Problem requirements.
Below are lines of data, and only some are wanted. Please repeat exactly those from the line that has "Given: Minimize the Sling window" through the line that has "Task: Select the circled parcel marker 23".

(Dataset items)
================
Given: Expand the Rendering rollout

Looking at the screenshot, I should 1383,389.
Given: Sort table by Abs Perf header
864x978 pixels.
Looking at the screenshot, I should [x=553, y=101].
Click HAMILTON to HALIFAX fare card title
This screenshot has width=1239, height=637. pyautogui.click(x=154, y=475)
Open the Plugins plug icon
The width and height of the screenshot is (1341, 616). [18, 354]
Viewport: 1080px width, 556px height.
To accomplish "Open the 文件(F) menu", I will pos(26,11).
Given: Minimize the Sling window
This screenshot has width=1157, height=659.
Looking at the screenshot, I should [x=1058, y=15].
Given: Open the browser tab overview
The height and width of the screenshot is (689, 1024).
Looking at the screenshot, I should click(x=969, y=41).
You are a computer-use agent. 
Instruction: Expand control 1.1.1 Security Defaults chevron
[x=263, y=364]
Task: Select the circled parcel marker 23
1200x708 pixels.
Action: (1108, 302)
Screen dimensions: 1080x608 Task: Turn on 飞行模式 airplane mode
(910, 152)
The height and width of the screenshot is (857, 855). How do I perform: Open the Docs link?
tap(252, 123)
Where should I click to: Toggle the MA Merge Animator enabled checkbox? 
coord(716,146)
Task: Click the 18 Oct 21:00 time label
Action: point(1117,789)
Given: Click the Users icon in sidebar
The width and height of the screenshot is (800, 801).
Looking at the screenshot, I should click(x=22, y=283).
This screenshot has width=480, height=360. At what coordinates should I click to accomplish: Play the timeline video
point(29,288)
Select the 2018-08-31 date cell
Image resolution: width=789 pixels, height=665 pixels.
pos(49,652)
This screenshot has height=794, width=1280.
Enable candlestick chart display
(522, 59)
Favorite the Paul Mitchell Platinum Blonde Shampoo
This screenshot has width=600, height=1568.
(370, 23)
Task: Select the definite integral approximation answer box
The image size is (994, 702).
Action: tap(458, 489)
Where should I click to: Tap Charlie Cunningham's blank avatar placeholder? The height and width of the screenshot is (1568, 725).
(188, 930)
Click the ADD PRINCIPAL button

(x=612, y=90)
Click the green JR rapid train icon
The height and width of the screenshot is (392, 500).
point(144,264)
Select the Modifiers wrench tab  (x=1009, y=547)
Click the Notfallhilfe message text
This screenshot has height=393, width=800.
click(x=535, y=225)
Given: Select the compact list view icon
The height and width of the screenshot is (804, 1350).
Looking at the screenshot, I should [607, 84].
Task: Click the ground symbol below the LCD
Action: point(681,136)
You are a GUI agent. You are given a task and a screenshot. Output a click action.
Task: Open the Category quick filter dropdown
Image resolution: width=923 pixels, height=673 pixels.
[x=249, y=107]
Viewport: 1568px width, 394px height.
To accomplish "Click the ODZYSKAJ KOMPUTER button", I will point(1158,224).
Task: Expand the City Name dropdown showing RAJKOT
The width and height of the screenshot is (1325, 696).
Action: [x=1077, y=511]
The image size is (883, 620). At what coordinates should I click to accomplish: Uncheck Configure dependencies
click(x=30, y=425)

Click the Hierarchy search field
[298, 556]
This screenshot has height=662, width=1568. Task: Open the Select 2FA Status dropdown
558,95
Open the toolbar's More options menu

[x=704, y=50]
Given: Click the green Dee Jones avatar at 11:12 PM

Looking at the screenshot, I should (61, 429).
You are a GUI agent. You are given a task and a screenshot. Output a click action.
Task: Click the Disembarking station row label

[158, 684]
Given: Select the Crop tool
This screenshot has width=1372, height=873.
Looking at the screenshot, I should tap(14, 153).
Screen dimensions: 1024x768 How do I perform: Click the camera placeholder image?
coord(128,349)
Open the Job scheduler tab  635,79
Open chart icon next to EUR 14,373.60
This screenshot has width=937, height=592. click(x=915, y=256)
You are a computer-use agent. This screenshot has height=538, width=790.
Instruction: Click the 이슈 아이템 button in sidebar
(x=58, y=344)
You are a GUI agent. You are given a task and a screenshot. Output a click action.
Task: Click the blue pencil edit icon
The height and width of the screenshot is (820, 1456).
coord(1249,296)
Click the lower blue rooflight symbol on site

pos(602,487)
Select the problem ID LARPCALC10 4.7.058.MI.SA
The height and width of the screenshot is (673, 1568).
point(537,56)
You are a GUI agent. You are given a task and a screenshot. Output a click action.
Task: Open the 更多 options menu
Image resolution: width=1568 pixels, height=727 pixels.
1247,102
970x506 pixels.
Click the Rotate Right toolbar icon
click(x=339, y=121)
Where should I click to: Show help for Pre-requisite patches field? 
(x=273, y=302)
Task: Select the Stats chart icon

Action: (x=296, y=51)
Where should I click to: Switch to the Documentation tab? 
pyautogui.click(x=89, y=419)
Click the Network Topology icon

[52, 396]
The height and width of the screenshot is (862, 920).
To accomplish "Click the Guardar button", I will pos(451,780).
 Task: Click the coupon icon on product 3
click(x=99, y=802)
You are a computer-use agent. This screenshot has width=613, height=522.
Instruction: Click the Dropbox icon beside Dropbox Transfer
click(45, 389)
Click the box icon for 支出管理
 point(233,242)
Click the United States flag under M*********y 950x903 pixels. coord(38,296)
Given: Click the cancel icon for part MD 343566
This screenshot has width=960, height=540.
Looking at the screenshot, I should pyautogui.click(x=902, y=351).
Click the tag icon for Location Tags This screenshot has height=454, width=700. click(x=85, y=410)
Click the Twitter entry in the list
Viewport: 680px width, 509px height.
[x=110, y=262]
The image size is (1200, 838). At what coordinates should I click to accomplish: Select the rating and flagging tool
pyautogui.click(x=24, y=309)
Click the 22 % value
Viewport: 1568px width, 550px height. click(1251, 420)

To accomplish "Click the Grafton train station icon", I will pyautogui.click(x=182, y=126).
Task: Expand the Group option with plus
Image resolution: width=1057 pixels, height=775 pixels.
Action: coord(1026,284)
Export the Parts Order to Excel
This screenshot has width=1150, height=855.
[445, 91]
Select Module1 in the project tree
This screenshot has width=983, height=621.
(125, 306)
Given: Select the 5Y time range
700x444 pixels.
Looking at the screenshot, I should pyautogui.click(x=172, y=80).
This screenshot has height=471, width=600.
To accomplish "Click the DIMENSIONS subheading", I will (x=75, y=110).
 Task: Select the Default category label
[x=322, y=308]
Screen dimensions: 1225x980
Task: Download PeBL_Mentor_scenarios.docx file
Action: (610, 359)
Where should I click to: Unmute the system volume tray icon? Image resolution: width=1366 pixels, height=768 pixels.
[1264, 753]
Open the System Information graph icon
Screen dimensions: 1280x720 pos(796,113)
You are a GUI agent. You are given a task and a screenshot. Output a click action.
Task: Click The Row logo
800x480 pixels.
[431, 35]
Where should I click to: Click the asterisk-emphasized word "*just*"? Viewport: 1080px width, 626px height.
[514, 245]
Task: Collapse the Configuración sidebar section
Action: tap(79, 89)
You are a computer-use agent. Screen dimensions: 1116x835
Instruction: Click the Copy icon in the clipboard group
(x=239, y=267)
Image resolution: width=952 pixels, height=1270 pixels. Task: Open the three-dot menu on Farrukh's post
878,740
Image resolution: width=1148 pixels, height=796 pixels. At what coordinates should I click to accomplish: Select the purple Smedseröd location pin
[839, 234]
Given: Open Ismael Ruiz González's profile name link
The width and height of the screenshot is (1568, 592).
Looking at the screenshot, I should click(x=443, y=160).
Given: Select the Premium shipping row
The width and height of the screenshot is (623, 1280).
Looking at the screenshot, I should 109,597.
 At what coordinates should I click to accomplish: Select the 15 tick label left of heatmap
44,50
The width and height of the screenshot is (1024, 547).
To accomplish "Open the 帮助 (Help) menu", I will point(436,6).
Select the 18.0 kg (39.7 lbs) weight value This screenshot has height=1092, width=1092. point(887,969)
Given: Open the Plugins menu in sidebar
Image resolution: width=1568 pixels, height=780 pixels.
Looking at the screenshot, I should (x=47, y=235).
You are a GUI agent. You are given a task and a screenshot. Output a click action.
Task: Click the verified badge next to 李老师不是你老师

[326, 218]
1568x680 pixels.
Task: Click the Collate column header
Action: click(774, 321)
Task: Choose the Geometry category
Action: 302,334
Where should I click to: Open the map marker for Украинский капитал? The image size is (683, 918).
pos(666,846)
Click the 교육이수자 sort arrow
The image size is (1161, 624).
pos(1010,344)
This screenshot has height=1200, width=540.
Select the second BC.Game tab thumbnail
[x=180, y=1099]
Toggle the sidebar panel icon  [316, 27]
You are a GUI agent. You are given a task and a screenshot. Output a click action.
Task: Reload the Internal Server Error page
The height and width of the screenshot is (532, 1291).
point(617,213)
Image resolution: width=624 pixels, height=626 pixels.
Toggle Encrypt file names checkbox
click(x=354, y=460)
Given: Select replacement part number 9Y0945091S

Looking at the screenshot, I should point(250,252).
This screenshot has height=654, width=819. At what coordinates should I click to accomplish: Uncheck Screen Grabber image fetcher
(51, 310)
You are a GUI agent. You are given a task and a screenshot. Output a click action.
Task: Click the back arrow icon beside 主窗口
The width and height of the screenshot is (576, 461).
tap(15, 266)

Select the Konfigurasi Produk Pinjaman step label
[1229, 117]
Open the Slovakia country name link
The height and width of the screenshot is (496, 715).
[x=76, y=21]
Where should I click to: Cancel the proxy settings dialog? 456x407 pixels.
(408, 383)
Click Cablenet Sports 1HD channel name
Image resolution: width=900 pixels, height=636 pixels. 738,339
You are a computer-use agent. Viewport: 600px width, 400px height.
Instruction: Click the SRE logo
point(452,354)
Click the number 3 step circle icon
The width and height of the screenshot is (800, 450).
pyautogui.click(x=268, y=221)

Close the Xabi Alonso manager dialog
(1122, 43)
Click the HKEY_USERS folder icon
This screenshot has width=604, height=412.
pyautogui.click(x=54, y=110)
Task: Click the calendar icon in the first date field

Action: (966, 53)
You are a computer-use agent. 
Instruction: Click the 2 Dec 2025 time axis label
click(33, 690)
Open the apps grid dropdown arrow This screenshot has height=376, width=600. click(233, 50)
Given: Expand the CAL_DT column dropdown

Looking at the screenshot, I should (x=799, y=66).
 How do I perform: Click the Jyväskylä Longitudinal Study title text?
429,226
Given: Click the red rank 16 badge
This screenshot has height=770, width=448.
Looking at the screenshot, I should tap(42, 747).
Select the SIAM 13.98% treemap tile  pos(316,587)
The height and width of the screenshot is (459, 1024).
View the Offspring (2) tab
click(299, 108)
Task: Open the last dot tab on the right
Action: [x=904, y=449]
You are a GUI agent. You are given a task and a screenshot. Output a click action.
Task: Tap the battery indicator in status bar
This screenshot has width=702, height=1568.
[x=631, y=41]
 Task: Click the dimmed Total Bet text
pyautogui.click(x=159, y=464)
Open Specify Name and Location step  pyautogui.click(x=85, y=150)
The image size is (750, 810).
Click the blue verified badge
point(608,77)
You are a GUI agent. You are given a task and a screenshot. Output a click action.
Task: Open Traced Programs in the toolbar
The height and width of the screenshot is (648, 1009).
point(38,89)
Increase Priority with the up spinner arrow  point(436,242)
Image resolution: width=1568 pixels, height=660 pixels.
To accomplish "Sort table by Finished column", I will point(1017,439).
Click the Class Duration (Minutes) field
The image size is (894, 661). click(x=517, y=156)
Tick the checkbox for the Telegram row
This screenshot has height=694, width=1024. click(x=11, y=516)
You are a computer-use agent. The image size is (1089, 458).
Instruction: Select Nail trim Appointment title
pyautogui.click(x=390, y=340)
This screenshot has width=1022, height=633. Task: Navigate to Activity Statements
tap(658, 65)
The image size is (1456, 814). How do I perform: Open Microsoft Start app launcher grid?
================
Response below.
Given: Minimize the Sling window
This screenshot has width=1157, height=659.
Looking at the screenshot, I should [x=1058, y=15].
Given: Open the browser tab overview
The height and width of the screenshot is (689, 1024).
Looking at the screenshot, I should click(x=969, y=41).
You are a computer-use agent. 
Instruction: Expand control 1.1.1 Security Defaults chevron
[x=263, y=364]
Task: Select the circled parcel marker 23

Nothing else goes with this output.